|Publication number||US5114376 A|
|Application number||US 07/622,617|
|Publication date||19 May 1992|
|Filing date||5 Dec 1990|
|Priority date||5 Dec 1990|
|Publication number||07622617, 622617, US 5114376 A, US 5114376A, US-A-5114376, US5114376 A, US5114376A|
|Inventors||Michael C. Copley, Cheung Y. Kwai|
|Original Assignee||Otwp, Inc.|
|Export Citation||BiBTeX, EndNote, RefMan|
|Patent Citations (11), Referenced by (68), Classifications (5), Legal Events (5)|
|External Links: USPTO, USPTO Assignment, Espacenet|
This invention relates to toys and is particularly related to stuffed toy animals having illuminated belly.
A variety of toys, including stuffed toys, are commonly manufactured in the form of different animal figures such as bears, dogs, cats, dinosaurs as well as other animals. Such toys are mostly popular among children of tender ages either due to their aesthetic appearances or because the feeling of intimacy or security which they induce in such children, particularly at bed time.

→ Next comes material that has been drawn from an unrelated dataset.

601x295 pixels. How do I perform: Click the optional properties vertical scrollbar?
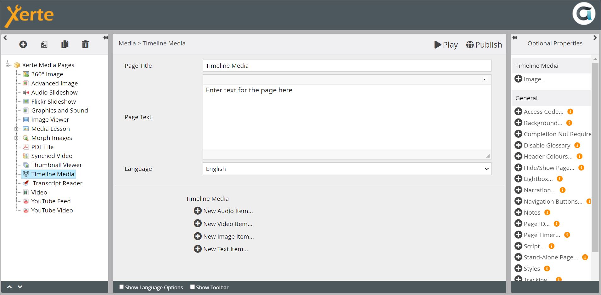pos(595,158)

Several types of toy animals have been described in various patents and publications, and some are available in the marketplace. For example, U.S. Pat. No. 2,794,298 described and illustrates a toy bear with illuminated eyes. The toy bear described in said patent has two eyes with a neon tube and electrical circuitry associated with each eye designed to illuminate the eye. The electrical circuit also includes resistors having different resistors values to permit the eyes to blink perceptibly and out of phase from one another.

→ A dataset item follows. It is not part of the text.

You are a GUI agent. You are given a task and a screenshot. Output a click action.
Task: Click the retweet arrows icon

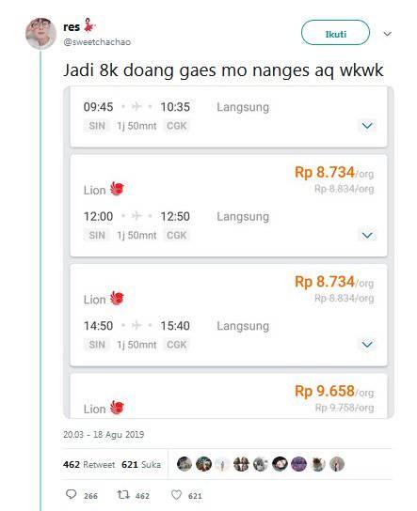point(123,495)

A more recent patent, i.e. U.S. Pat. No. 4,547,171, describes a stuffed toy shaped in the form of a bear which is also useful as a bag for small articles. The stuffed toy bear described in said patent comprises an outer stuffed fabric and an inner frame assembly which is detachably covered by the outer fabric. The inner frame assembly comprises a conical frame member, a cylindrical base member detachably connected at the upper edge to the lower end of the conical frame member and a bottom member detachably connected at the upper edge to the lower edge of the base member. An illumination device is mounted within the inner frame assembly and comprises a power source operatively associated with a lamp for light emitting purpose. A slot and a fastener are provided in the outer stuffed fabric which, when the fastener is opened, permit removal of the inner frame assembly and thus convert the stuffed toy into a useful bag for carrying small articles.
Other patents relating to toy animals which contain illuminating devices include U.S. Pat. Nos. 928,744; 1,300,361; 1,773,834; 2,098,166; 3,226,880; 4,585,424 and 4,752,273. Although this list is by no means exhaustive, it is representative of the state of the art, with most of the patents dealing, in one form or another, with toy animals having illuminated and/or blinking eyes. So far as it is known, there are no patents describing stuffed toys with illuminated belly as disclosed herein.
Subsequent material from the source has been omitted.